Bad SF lexicon
James A. Landau
JJJRLandau at AOL.COM
Thu Nov 10 03:10:24 UTC 2005
In a message dated Mon, 7 Nov 2005 21:42:51 -0600, Jim Parish
<jparish at SIUE.EDU> writes:
> 'It may be worth recalling, though, that SF novels
> of that period were a deal shorter than they tend to be today. (I recall,
> when I first read Zelazny's _Lord of Light_ back around 1970, thinking
> that it was quite long; I recently came across a copy, and found that it
> was of no more than average length by today's standards.)
No, you're not imagining things, and it turns out there is a sound economic
reason for the increasing length of SF novels.

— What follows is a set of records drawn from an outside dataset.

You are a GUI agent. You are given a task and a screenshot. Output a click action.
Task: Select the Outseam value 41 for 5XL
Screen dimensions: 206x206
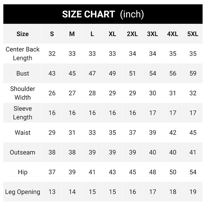[193, 152]
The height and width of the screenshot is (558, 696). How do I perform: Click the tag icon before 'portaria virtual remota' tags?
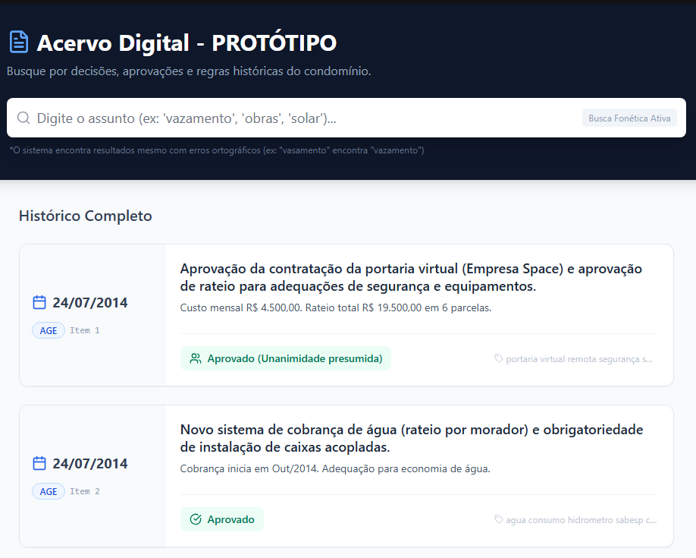pyautogui.click(x=499, y=358)
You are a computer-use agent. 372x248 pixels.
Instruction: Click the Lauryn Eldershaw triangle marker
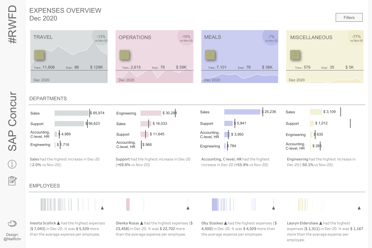(359, 208)
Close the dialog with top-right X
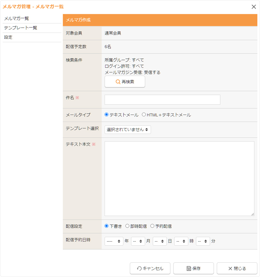260x277 pixels. (x=253, y=7)
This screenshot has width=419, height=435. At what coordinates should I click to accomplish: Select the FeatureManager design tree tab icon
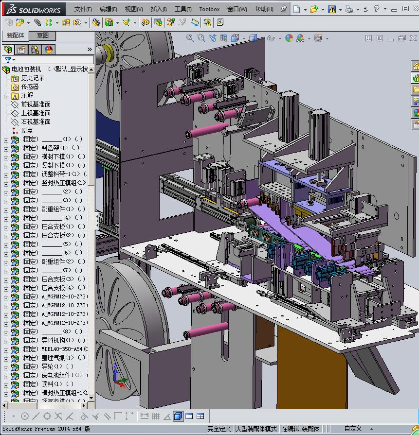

>From the Gernsbach era (circa 1926) through circa 1970, most SF writers found
it impossible to make a living from the royalties on SF books. In addition
to flipping burgers, many supplemented their book income by selling their
book-length manuscripts to the SF magazines to be run as serials. Worthwhile to do
this: at one cent a word, a 50K word story would bring in $500 from a
magazine serialization, a serious sum of money in those days, and some mags paid more
than one cent.
The downside was that the magazine editors had space considerations to worry
about, and therefore established strict word limits. For example,
Analog/Astounding under John W. Campbell seemed to have a policy of never running a
serial in more than four installments (the one exception was Frank Herbert's Dune,
run as two serials of 3 and 5 installments respectively) and seemed to prefer
three. This meant that a writer hoping to get a serial sale for his novel had
to meet the editor's word-count restrictions. Of course a novel could be
expanded for book publication and some were, but most writers either did not
bother or did not have the time.
Then, about the time that Baby Boomers started to be a major part of the
book-buying public, there was a change. It became fashionable for literate people
to be seen reading science fiction novels in public, and I believe (I have no
figures) that sales boomed. In any event, the number of book titles in SF
rose, and as a result a smaller percentage of books got published as magazine
serials. Book lengths were now dictated by book publishers, not by magazine
editors, and book publishers had different thoughts on the right length for a
book. Perhaps some book publishers thought that a longer and presumably meatier
SF novel would sell better, and started advising their writers to up the word
count.
I checked the Encyclopedia of Science Fiction pp 676f. The Koontz book
appears to have been "Dark Symphony", published in 1970. The reason I say it was
hackwork was that Koontz took one idea---a world consisting only of
musicians---and tossed in a cliched plot without taking the time to think his idea
through, e.g. the coming-of-age ritual for his musicians was a gladiatorial contest
(huh? why?).
I have a question about the title of this thread (apparently I missed the
lead-in posting). Is it about a lexicon of bad SF, or is it about a poor-quality
lexicon that happens to be about SF?